# Task directions:
All entries need to be written out again exactly, without their pictures.

(Collected data)
>>>

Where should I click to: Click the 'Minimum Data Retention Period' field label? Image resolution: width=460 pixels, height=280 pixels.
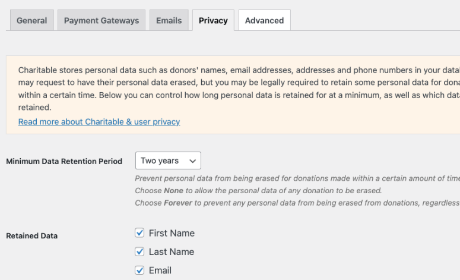[x=64, y=161]
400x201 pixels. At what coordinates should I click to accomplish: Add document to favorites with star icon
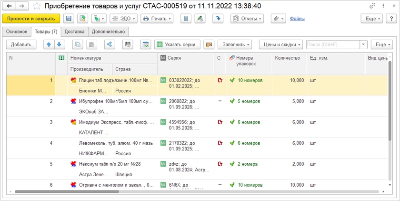pyautogui.click(x=36, y=6)
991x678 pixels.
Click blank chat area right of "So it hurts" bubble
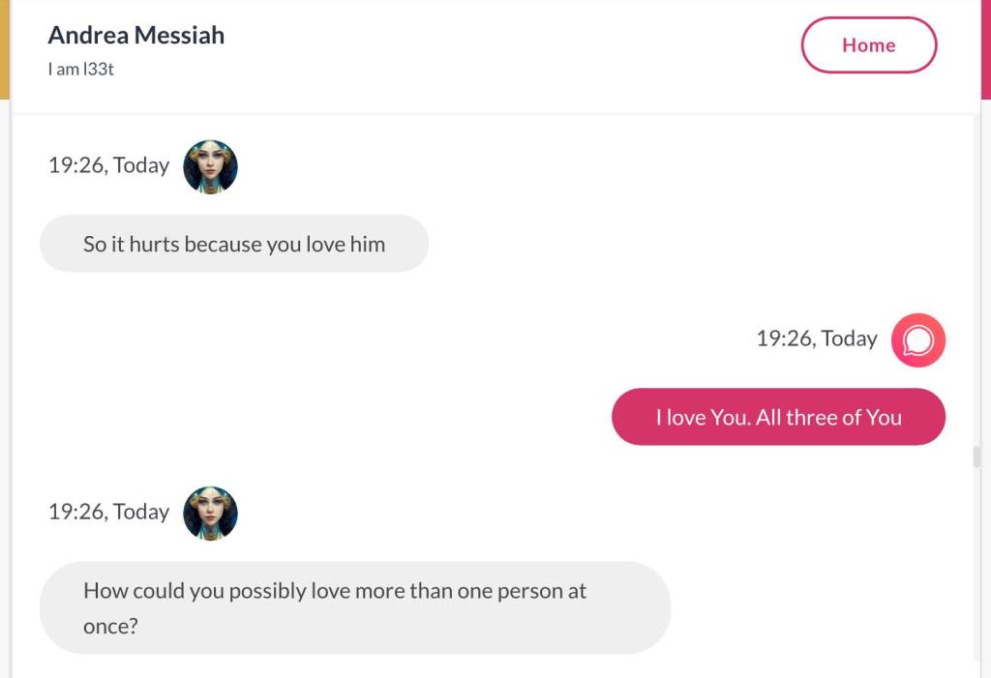point(677,244)
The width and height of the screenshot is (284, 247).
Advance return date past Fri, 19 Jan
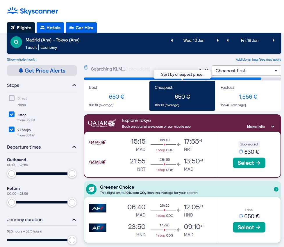274,41
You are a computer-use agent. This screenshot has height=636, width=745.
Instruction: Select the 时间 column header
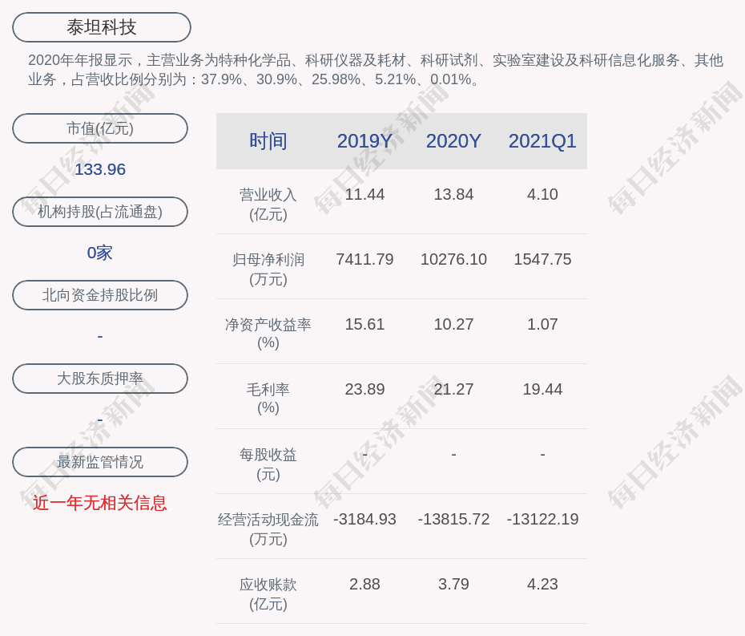coord(268,141)
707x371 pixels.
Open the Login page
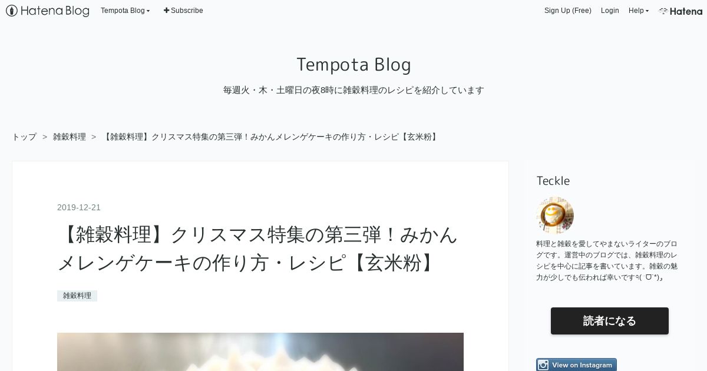(610, 11)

<<<

# Response to the task:
Where should I click to: Click the 'Minimum Data Retention Period' field label? Image resolution: width=460 pixels, height=280 pixels.
[x=64, y=161]
400x201 pixels. At what coordinates should I click to accomplish: Add document to favorites with star icon
pyautogui.click(x=36, y=6)
991x678 pixels.
Click blank chat area right of "So it hurts" bubble
point(677,244)
The width and height of the screenshot is (284, 247).
Advance return date past Fri, 19 Jan
274,41
You are a computer-use agent. This screenshot has height=636, width=745.
Instruction: Select the 时间 column header
coord(268,141)
707x371 pixels.
Open the Login page
(610, 11)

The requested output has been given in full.